STATED GOAL: Write out the part of the vendor consolidation article word for word, beginning at the words "Start Consolidating Processes" and stopping after "worth your time.".

SELECTED EXCERPT:
Less is More: Transitioning to a Consolidated Vendor Model

So you’ve already weighed the costs and benefits of vendor consolidation strategy, you’ve decided to consolidate vendor companies and you’ve taken the necessary actions to select the vendor that is best suited to your needs.

As the third installment of our series on vendor consolidation, it is time to transition the work from multiple vendors to a consolidated vendor model. Buckle up: it’s a bumpy road ahead, but these tips will help you avoid the pitfalls in any vendor transition.

Start Consolidating Processes Early

Even before you start the vendor selection process, you can organize a smooth transition. Consolidate teams and standardize processes across your business as much as possible. If each project team has its own processes and tools, then vendor training and onboarding will take exponentially longer: it’s almost like leading dozens of transitions instead of one. Standardization is a localization best practice anyhow, so even if you don’t decide to consolidate vendors, the effort is well worth your time.

ITEMS:
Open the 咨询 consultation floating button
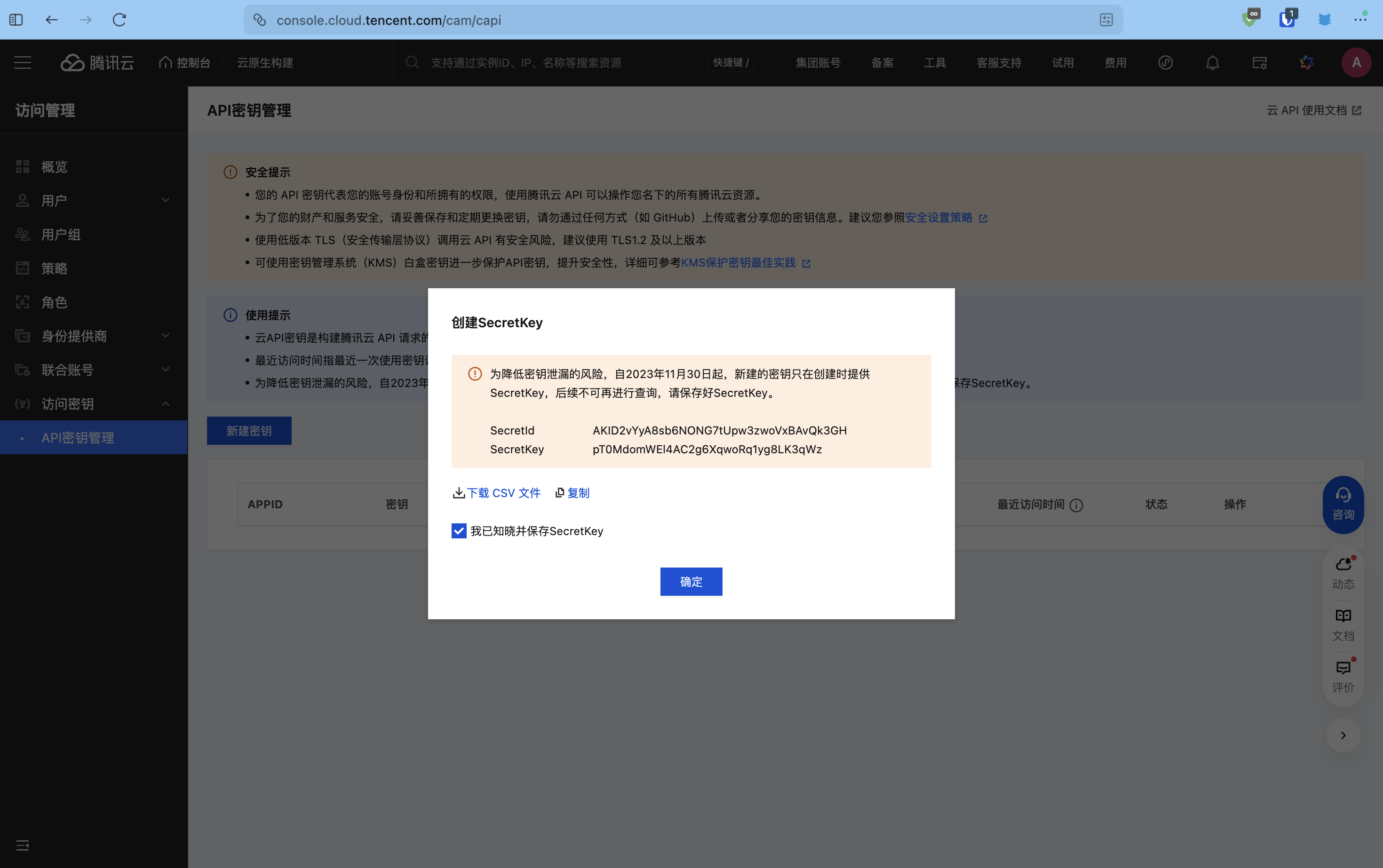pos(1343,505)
...
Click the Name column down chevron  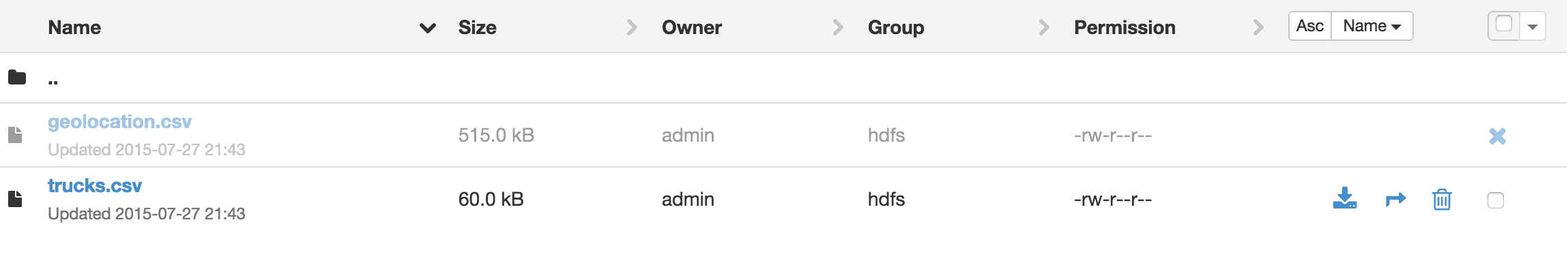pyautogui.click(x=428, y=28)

PROBLEM SOLUTION:
Start Consolidating Processes Early

Even before you start the vendor selection process, you can organize a smooth transition. Consolidate teams and standardize processes across your business as much as possible. If each project team has its own processes and tools, then vendor training and onboarding will take exponentially longer: it’s almost like leading dozens of transitions instead of one. Standardization is a localization best practice anyhow, so even if you don’t decide to consolidate vendors, the effort is well worth your time.